Task item:
Could you output exactly the lines from the one containing "902x598 pixels." through the end of the records below, and nothing more?

- - -

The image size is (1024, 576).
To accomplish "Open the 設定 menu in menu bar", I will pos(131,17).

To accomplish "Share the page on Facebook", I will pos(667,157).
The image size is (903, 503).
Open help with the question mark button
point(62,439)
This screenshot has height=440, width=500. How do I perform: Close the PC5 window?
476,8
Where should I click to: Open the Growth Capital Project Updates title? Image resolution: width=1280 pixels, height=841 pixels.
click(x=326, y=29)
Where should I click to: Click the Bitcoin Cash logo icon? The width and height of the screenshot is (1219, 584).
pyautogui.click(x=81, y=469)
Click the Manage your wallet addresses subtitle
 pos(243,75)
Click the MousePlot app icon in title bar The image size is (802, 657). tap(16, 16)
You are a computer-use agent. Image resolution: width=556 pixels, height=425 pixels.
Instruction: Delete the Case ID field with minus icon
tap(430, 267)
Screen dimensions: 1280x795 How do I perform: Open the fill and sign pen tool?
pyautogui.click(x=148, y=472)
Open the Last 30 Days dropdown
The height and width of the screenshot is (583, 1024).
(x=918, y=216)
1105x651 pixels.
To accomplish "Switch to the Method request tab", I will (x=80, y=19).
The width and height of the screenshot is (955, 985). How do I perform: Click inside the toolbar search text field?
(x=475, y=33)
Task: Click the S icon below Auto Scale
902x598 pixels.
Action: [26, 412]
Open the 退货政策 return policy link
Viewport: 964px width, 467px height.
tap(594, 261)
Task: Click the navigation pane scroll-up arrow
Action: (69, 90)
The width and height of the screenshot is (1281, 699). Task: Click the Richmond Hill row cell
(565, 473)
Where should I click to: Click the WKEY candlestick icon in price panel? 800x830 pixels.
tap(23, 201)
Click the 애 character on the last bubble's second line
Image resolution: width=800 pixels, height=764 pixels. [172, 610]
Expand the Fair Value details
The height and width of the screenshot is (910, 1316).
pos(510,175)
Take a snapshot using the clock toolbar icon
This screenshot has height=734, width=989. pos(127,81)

- - -

Response to this exercise:
902x598 pixels.
Action: [26, 412]
Open the 退货政策 return policy link
Viewport: 964px width, 467px height.
tap(594, 261)
Task: Click the navigation pane scroll-up arrow
Action: (69, 90)
The width and height of the screenshot is (1281, 699). Task: Click the Richmond Hill row cell
(565, 473)
Where should I click to: Click the WKEY candlestick icon in price panel? 800x830 pixels.
tap(23, 201)
Click the 애 character on the last bubble's second line
Image resolution: width=800 pixels, height=764 pixels. [172, 610]
Expand the Fair Value details
The height and width of the screenshot is (910, 1316).
pos(510,175)
Take a snapshot using the clock toolbar icon
This screenshot has height=734, width=989. pos(127,81)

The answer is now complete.